The Home Owner's Checklist For A Worry-free Vacation
It's the season for vacationing. With lower air fares and reasonable gas prices, many Americans are headed out of town this summer. Planning a trip means more than just pulling out a map and taking off from work. It also should include a "vacation checklist" of things to do to protect your home and valuables while you are away.
Regardless of how long you'll be gone, it's important to be sure that your home has a lived-in appearance. Tell-tale signs that invite burglars or vandals include overgrown lawns, piled-up newspapers, a full mailbox and no lights at night.
This checklist will help you enjoy your vacation with the knowledge that you haven't forgotten to take the proper steps to protect your home.
Ask a friend or neighbor to pick up your mail, or go to the post office and place a hold on delivery until you return.
Call your newspaper's circulation department and request a vacation hold; some papers require 48 hours notice.
Plug certain lights into automatic timers. These devices are inexpensive and are among the most effective means of giving your home a lived-in appearance. They will also make it more difficult for a burglar to work undetected by your neighbors. Some models have variable-interval timers, which alter the times at which your lights go on and off from day to day.
Leave a radio turned on. Tune it to an all-news or talk-show station. A burglar would have a tough time deciding if the voices are coming from the radio or the people living in the home.

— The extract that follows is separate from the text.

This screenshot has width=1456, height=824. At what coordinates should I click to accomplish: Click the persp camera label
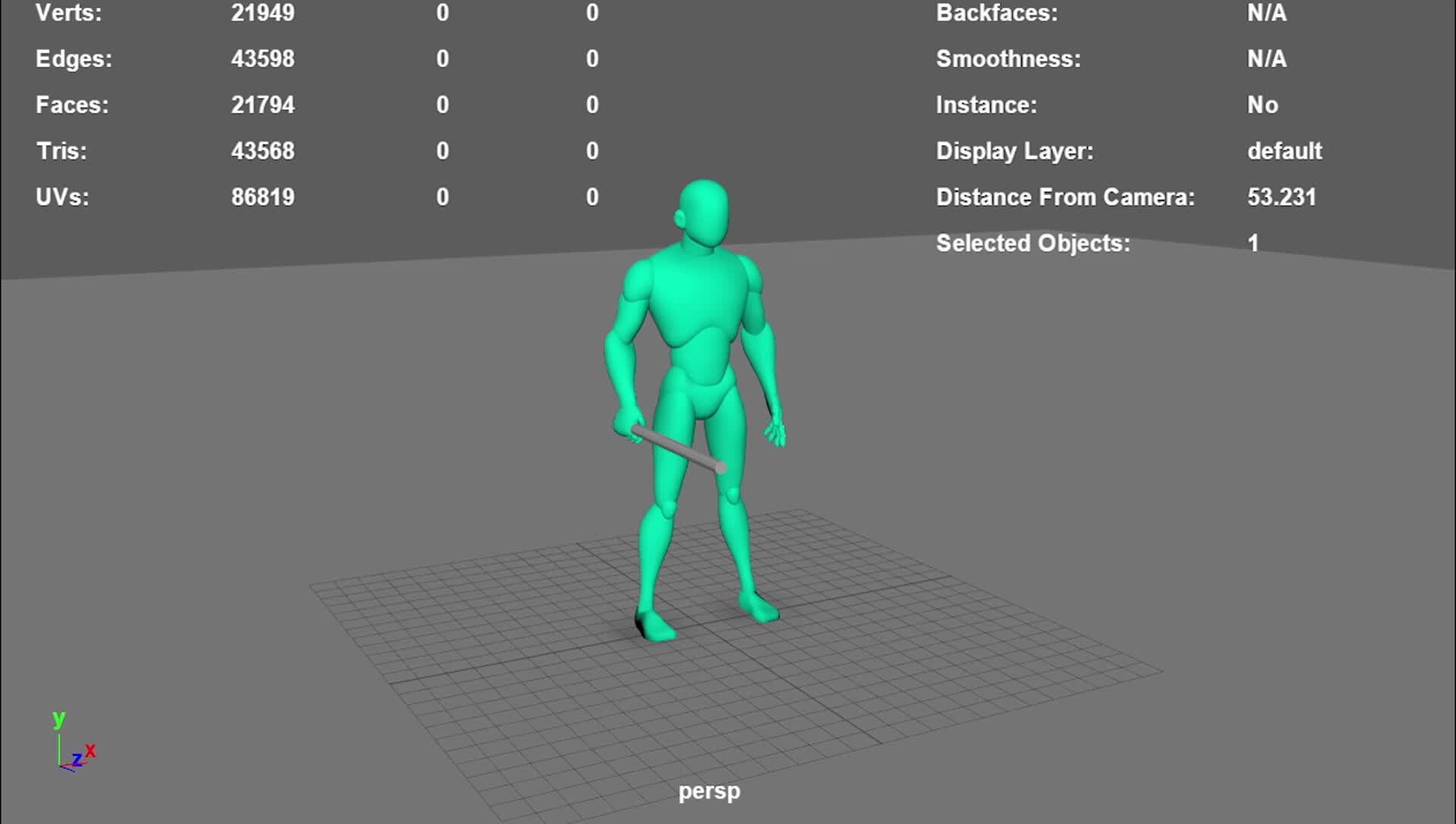coord(709,791)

Arrange to have someone cut your grass. Leave a house key with a friend or neighbor in case of emergencies. This person also could open and close shades and drapes to alter the appearance of your home.
Prune shrubbery around the house near windows and doors so that potential entrances are not obscured.
Let the police know if you are going to be away for an extended period. In some communities, they will occasionally be able to check on your home while you're gone.
Leave an itinerary with a neighbor or relative in case you need to be reached in an emergency.
Just before you leave, be sure that all appliances are turned off and that all windows and doors are securely locked.
Don't hide keys under the door mat, in flower pots or any place outside the home. Burglars know all the usual hiding places.
Separate house keys from car keys. Put them on different key rings. Burglars have been known to take jobs as parking attendants just to make copies of house keys that are left with them.
Be suspicious of telephone survey questions that ask how many televisions or what type of stereo or video cassette player you have. The person on the other end may be a thief trying to decide if your home is worth the effort.
Neighbors, relatives and police are your best friends when you're away. If you remember too late that you left the iron on, you can call the friend who has your key instead of turning around on the freeway! And when it's their turn for a summer vacation, you can return the favor.